Exhuming the Archive Symposium
To conclude my year long ACES residency at the Millenium Court Arts Centre and to accompany my solo show of the same name, I organised the Exhuming the Archive Symposium at the Millenium Court Arts Centre. Matt Packer wrote the essay Lost Arks in response to the exhibition.
I invited some of my favourite thinkers, to be part of the panel:
Matt Packer’s ESSAY: Lost Arks: Some Notes on Jiann Hughes’ Exhuming the Archive
Rachel O'Dwyer's ABSTRACT: "There is no cat”: A prehistory of (im)material networks
The luminiferous ether was an imagined medium used in the 18th and 19th century to explain action at a distance and the propagation of heat, light, radio waves and even telepathic communications through space.
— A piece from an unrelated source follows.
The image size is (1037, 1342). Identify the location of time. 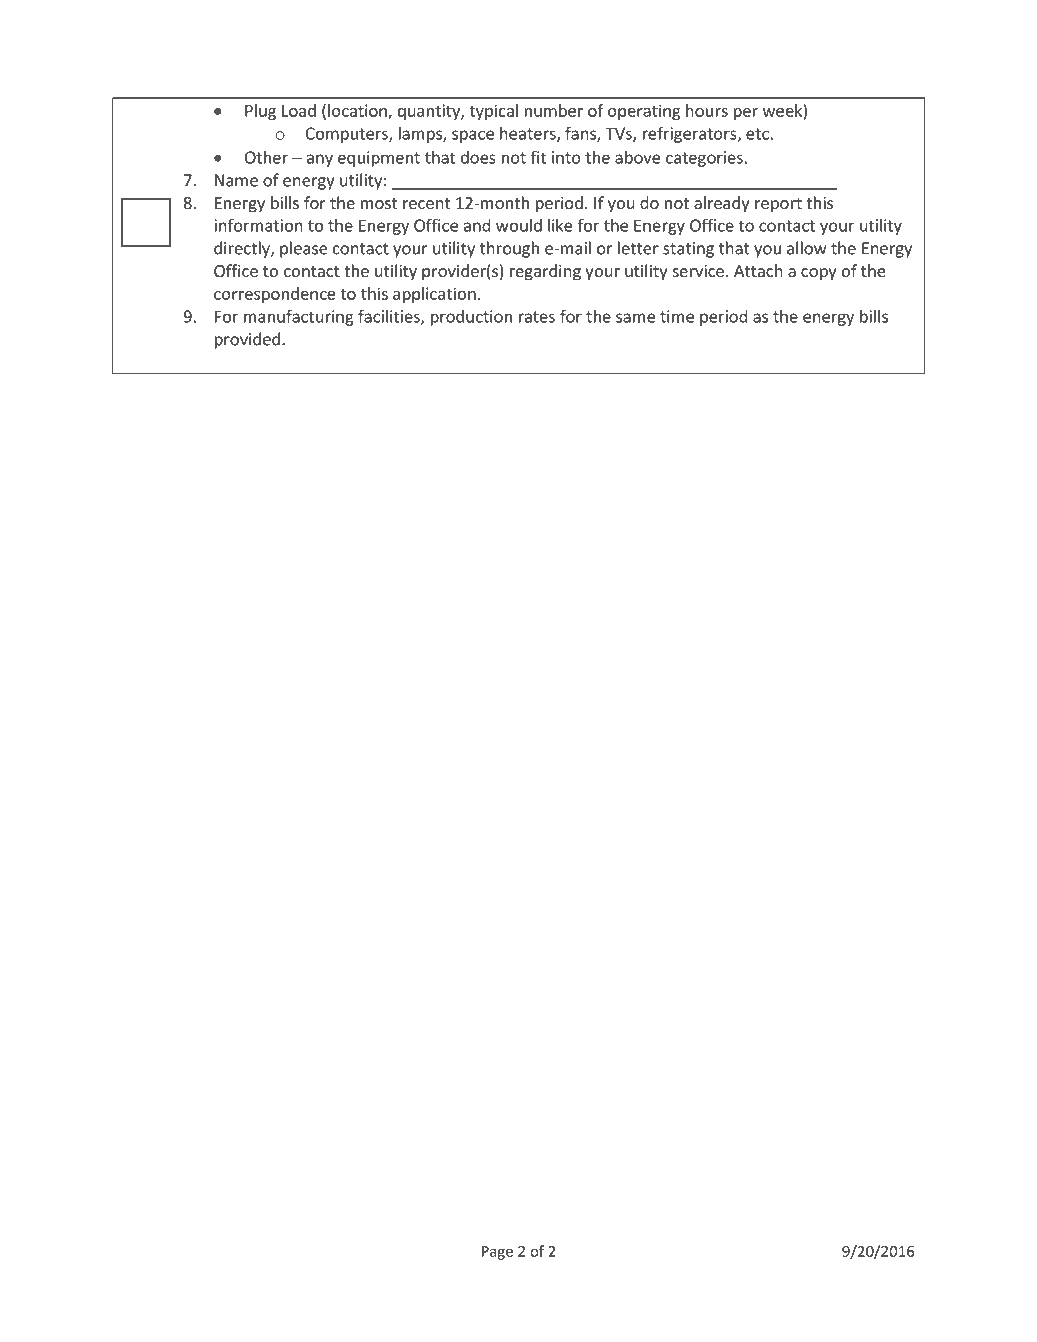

While the existence of any such medium was disproved by Einstein’s theory of relativity in the early twentieth century, the ethereal continues to ghost wireless communications such as radio, cellular networks and the Internet of things. Cultural and scientific imaginaries of the ether as a kind of tangible-intangible medium give insight into contemporary wireless networks, their materiality, aesthetics and political economies. Specifically the ether provides a way to think through the relationship between the ‘material’ and ‘immaterial’ in digital networks, allowing us to move away from an approach that distinguishes between these towards one that recognises their interrelationship and appropriates both as one.
Tina Kinsella's ABSTRACT: According to Sigmund Freud, the unconscious is not only a repository for repressed experience, but a psychical domain that contains latent memory that is not currently present to consciousness. Such an understanding of the psyche mimics the topographical domain of the digital which houses ‘memories we would rather forget’ (repressed experience) as well as ‘the stuff that resists decay, refuses to be forgotten, and refuses to let us forget’ (latent memory that is not active in present consciousness). Of course, whilst this relay between the intentional will towards forgetting and the always possible return of unconscious phenomena undermines the assumed agency of the sovereign subject, Freud’s presentation of subjectivity privileges the individuated, rather than the relational, subject. This presentation draws on the work of artist and psychoanalytic theorist, Bracha L. Ettinger, who proposes a profoundly relational stratum of subjectivity that she defines as co-poietic (co-becoming) and transubjective (not reducible to intersubjective communication). The aim of this presentation is to investigate and explore the archive and the archival process as a form of relational, transactive co-poietic knowledge-generation which can be understood as a participation/collaboration between subject/object materialities that cannot be reduced to discrete boundaries imposed between received notions of (active) subjects and (passive) objects.